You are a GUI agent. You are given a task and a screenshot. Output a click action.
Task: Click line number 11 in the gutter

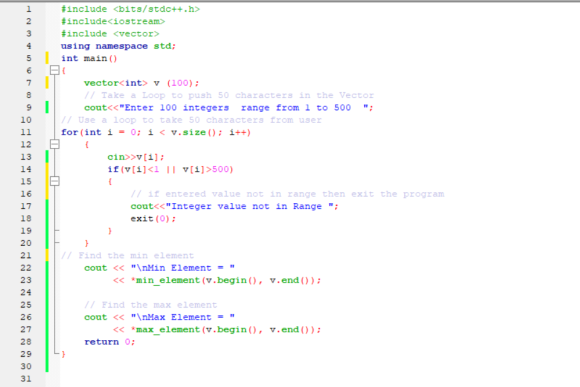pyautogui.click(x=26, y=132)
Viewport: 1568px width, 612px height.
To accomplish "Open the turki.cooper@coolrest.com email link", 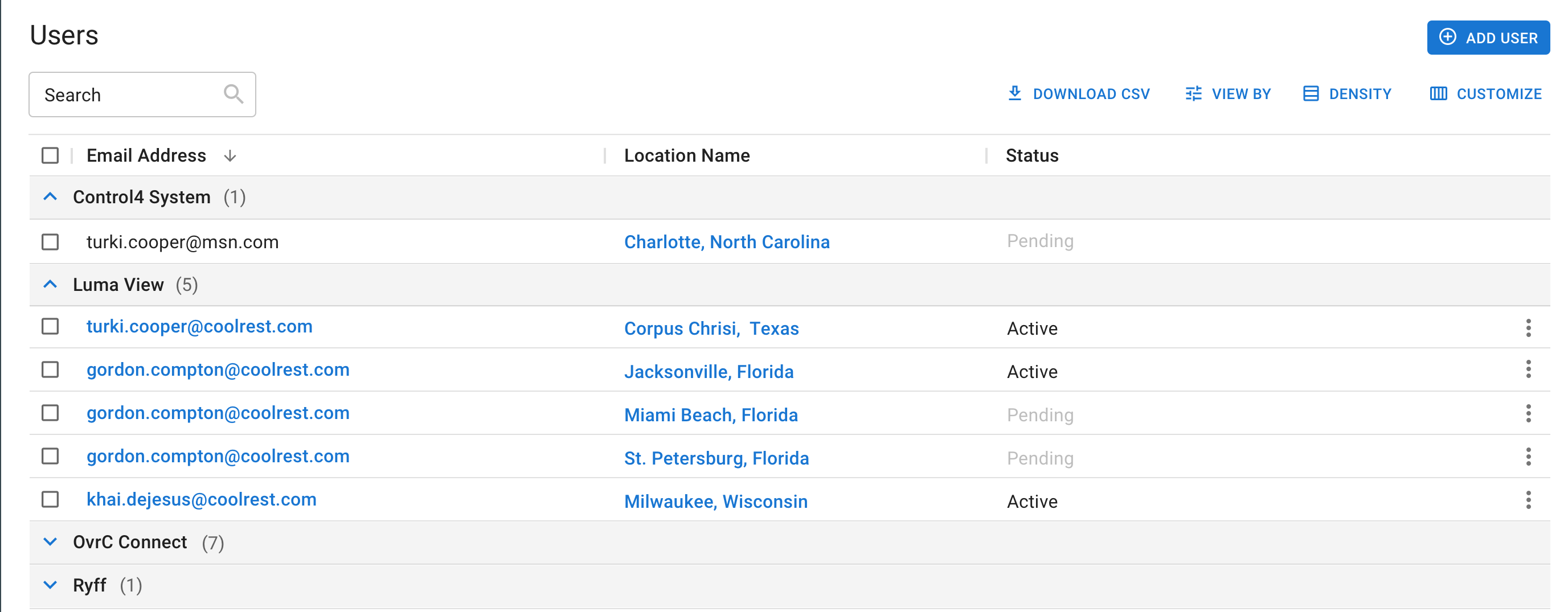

...

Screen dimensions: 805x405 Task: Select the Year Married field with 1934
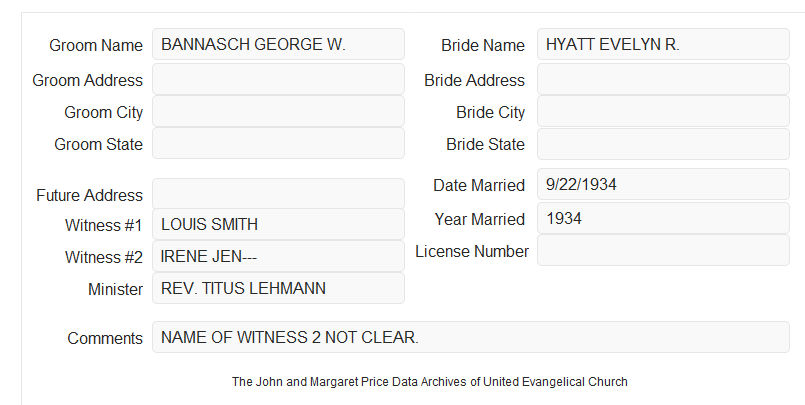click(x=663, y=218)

...

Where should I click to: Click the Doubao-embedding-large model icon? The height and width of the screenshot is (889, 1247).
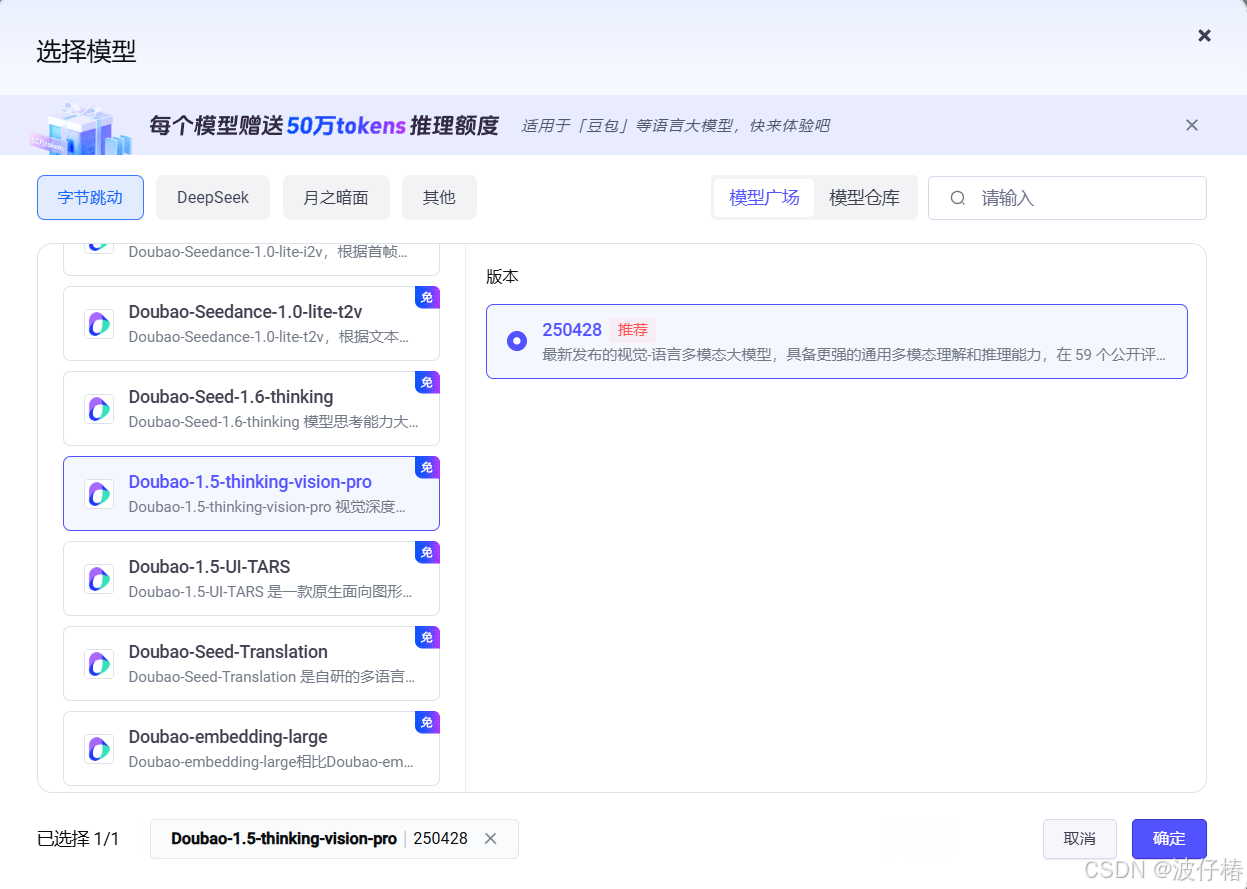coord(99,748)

→ Exercise prompt
Using the material above, reproduce only the lines that run from the line with "You are a GUI" up to and including the line with "the turki.cooper@coolrest.com email", exactly, with the pictures dropped.

→ Answer space
You are a GUI agent. You are given a task and a screenshot. Output a click action.
Task: Click line number 11 in the gutter

pyautogui.click(x=26, y=132)
Viewport: 1568px width, 612px height.
To accomplish "Open the turki.cooper@coolrest.com email link", 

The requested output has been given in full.